> Exercise: Set down exactly the lines below between the line holding "QQ876989797 (497, 57)" and the line holding "C/CX系列 (229, 79)", inclusive; no other line belongs in the answer.

> Input:
- Opening Delimiter -

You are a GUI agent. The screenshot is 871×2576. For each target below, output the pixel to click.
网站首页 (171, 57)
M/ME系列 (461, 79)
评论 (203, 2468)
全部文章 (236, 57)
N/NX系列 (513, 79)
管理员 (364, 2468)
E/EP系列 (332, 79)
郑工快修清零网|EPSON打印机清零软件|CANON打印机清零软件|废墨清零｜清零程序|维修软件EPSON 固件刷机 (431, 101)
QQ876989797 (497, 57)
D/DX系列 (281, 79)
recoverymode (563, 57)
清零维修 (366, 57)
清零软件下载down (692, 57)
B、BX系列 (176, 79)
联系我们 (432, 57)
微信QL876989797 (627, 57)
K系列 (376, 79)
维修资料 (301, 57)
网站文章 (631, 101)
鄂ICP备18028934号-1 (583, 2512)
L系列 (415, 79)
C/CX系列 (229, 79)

- Closing Delimiter -
- Opening Delimiter -

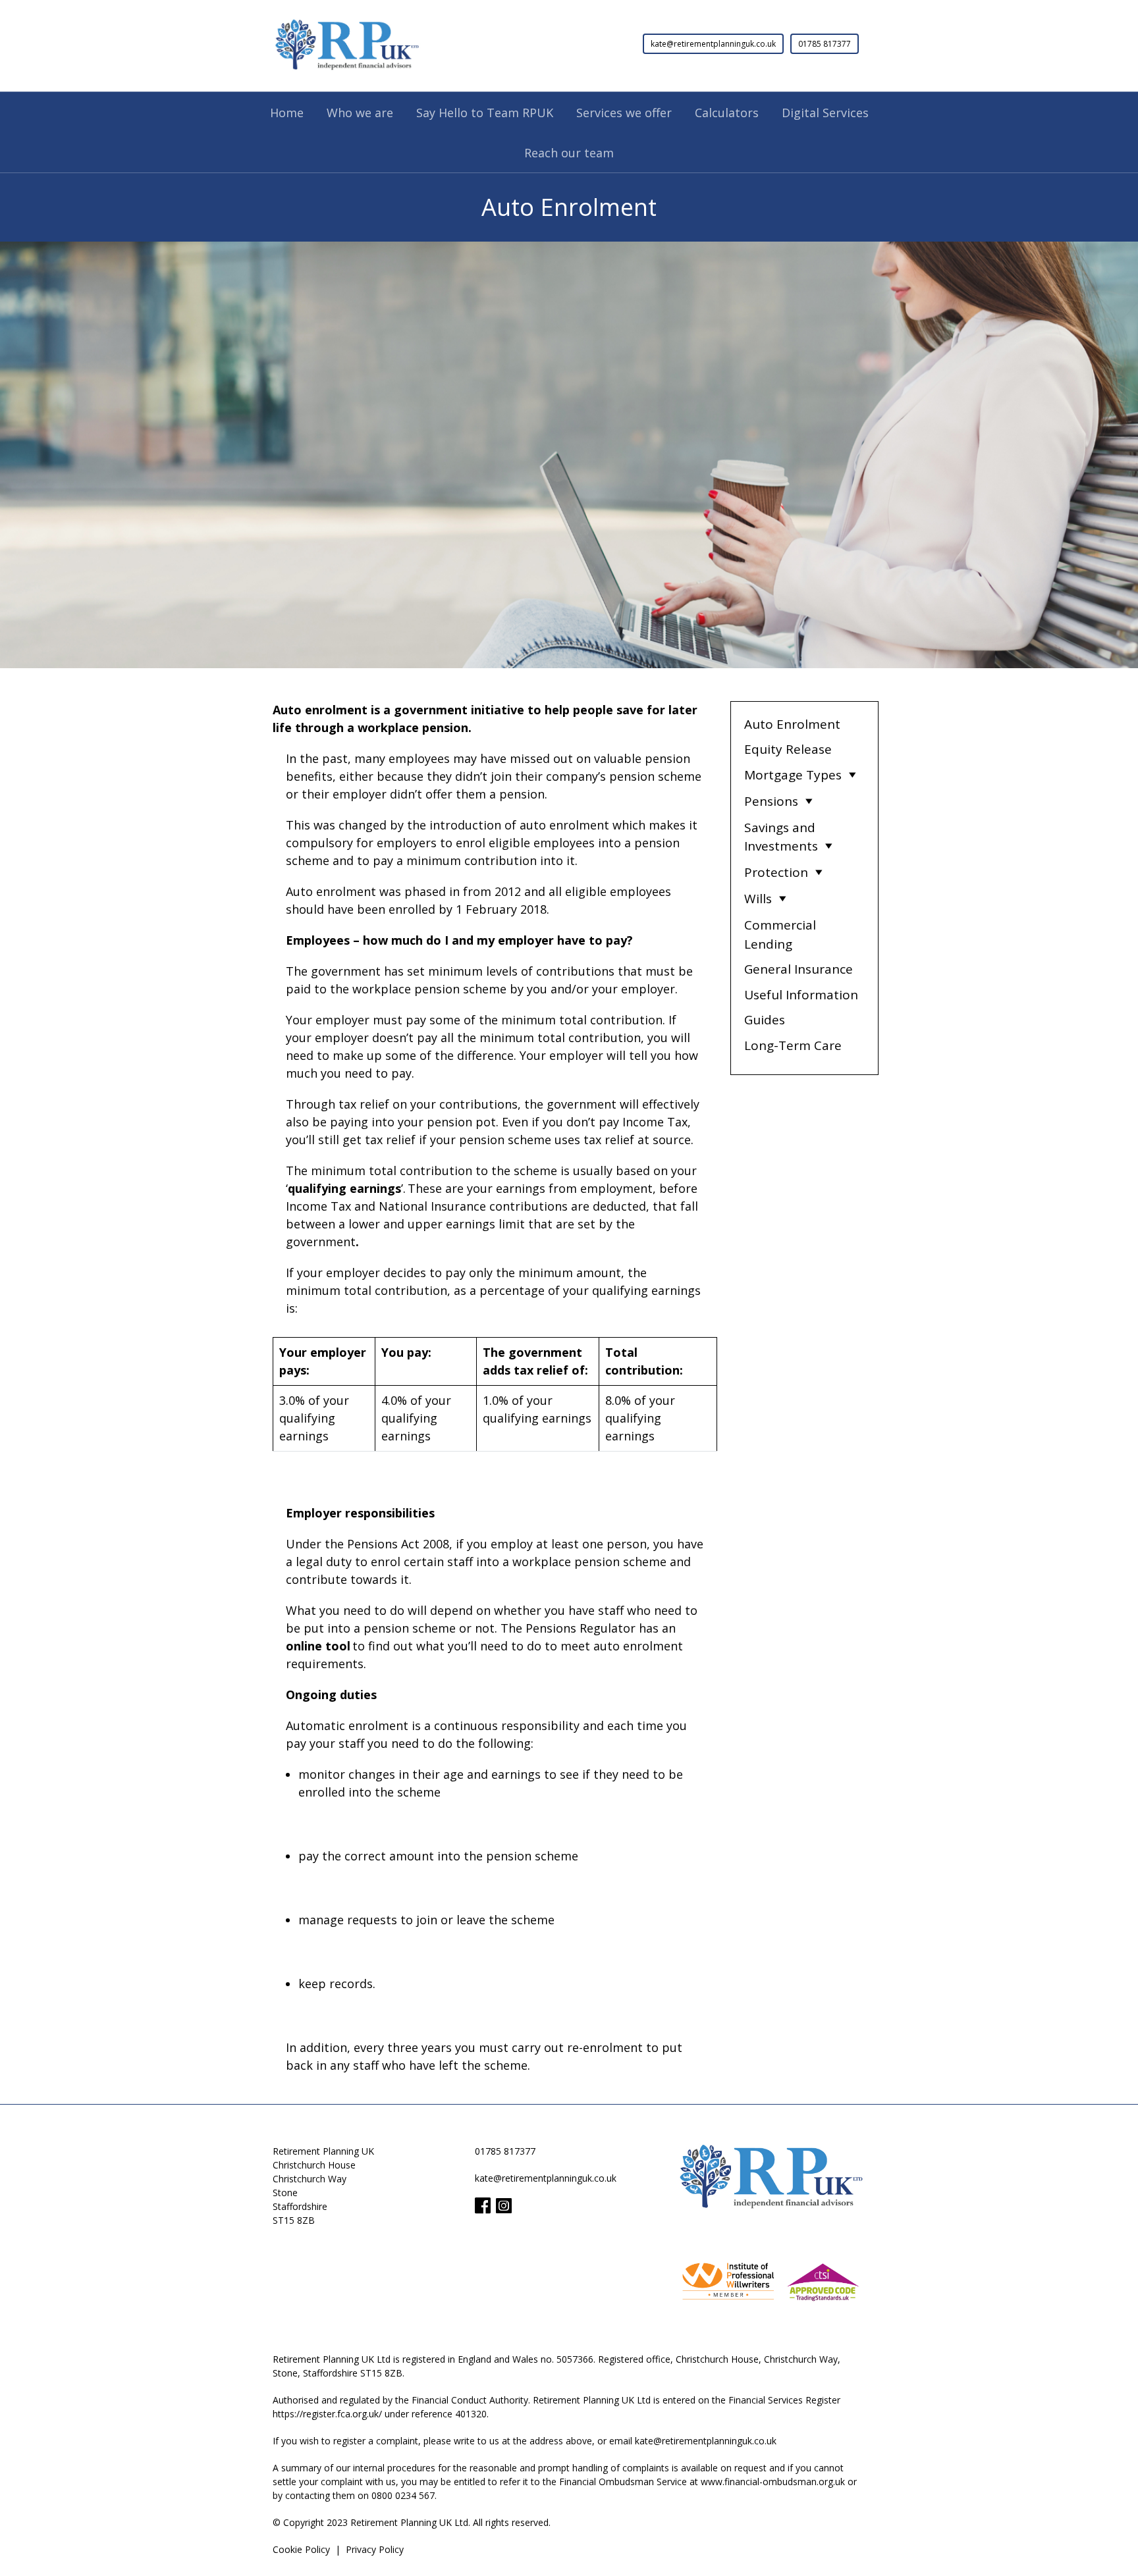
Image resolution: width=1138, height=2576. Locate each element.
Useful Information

- Closing Delimiter -

> Problem solution:
QQ876989797 (497, 57)
D/DX系列 (281, 79)
recoverymode (563, 57)
清零维修 (366, 57)
清零软件下载down (692, 57)
B、BX系列 (176, 79)
联系我们 (432, 57)
微信QL876989797 (627, 57)
K系列 (376, 79)
维修资料 (301, 57)
网站文章 (631, 101)
鄂ICP备18028934号-1 (583, 2512)
L系列 (415, 79)
C/CX系列 (229, 79)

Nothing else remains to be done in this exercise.